Mi
verrebbe da dire: visto? Gli italiani chiedono davvero una politica
diversa. Dieci giorni fa, prima del voto in Molise, osservavo in un post
che il vento nel Paese era cambiato, che gli elettori attribuivano
particolare importanza alla coerenza dei leader politici, soprattutto a
quelli della protesta contro l’establishment (M5Stelle, Lega, in primis)
e che non avrebbero accettato di essere traditi un’altra volta. Questa
era la ragione per cui la popolarità di Salvini continuava a salire e
quella di Di Maio a scendere. E mi chiedevo: il capo pentastellato saprà
ascoltare questo messaggio?
La risposta è arrivata chiara e forte alle elezioni di ieri nel
Friuli-Venezia-Giulia, che si sono tradotte per il Movimento 5 Stelle in
un vero e proprio tracollo. Aveva ottenuto il 24% alle politiche, ieri
il suo candidato Morgera si è fermato al 12% e come voto di lista ha
ottenuto appena il 7%.
Non poteva essere altrimenti per un partito che pur di governare si è
offerto al Pd, che fino a ieri indicava come il Male Assoluto, il
tumore da estirpare; che ha sbianchettato i programmi pur di compiacere
l’establishment, trasformandosi da forza contraria alle imposizioni
della Ue a garante degli interessi europei; che ha riammesso nei propri
ranghi quei candidati massoni e pregiudicati che alla vigilia del voto
aveva promesso di cacciare. Che, in una parola, ha rinnegato in poco più
di un mese la sua storia e i suoi valori per l’evidente, insaziabile
ambizione del suo giovane leader e per l’incapacità degli altri capi
storici di opporvisi.
Al contrario, Matteo Salvini è stato premiato perché è rimasto fedele
sia al patto elettorale di centrodestra, relativizzando gli scatti
umorali di Berlusconi, sia esigendo il rispetto dei punti fondamentali
del suo programma, anteponendoli alle lusinghe del potere. Il messaggio
che ha lanciato dopo il 4 maggio è credibile, forte e, soprattutto
coerente, quello di un leader di parola. Come desiderato dagli italiani.

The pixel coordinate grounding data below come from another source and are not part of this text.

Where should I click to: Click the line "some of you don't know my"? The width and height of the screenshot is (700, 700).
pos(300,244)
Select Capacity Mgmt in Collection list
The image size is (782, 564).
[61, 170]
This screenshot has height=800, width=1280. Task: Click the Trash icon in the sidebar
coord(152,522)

Il voto in Friuli legittima la Lega quale capofila incontrastato della
coalizione e, in quanto tale, quale forza di riferimento a livello
nazionale.
Il nuovo corso di Salvini, capace in pochi mesi di proporsi come
leader solido ed equilibrato, apre prospettive politiche di lungo
periodo (su cui ritorneremo prossimamente) e complica il quadro a breve.

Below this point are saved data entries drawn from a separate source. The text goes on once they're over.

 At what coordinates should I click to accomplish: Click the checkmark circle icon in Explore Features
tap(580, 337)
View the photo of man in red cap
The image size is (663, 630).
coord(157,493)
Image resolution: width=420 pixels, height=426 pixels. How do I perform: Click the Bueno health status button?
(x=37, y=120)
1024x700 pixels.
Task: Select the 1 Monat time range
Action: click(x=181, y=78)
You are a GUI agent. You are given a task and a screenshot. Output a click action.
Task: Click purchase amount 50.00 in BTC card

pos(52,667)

Alla fine il cerino è rimasto in mano a colui che pensava di dettare le
condizioni a tutti e che è riuscito persino a rivalutare Renzi, il
quale, ribadendo il no a un accordo contro natura con il Movimento 5
Stelle, si è riappropriato della scena in casa Pd. Resta un solo, sicuro
perdente: Di Maio, che non sarà premier, ha perso il Molise ed è stato
quasi azzerato in Friuli. Chi l’avrebbe detto, la sera del 4 marzo?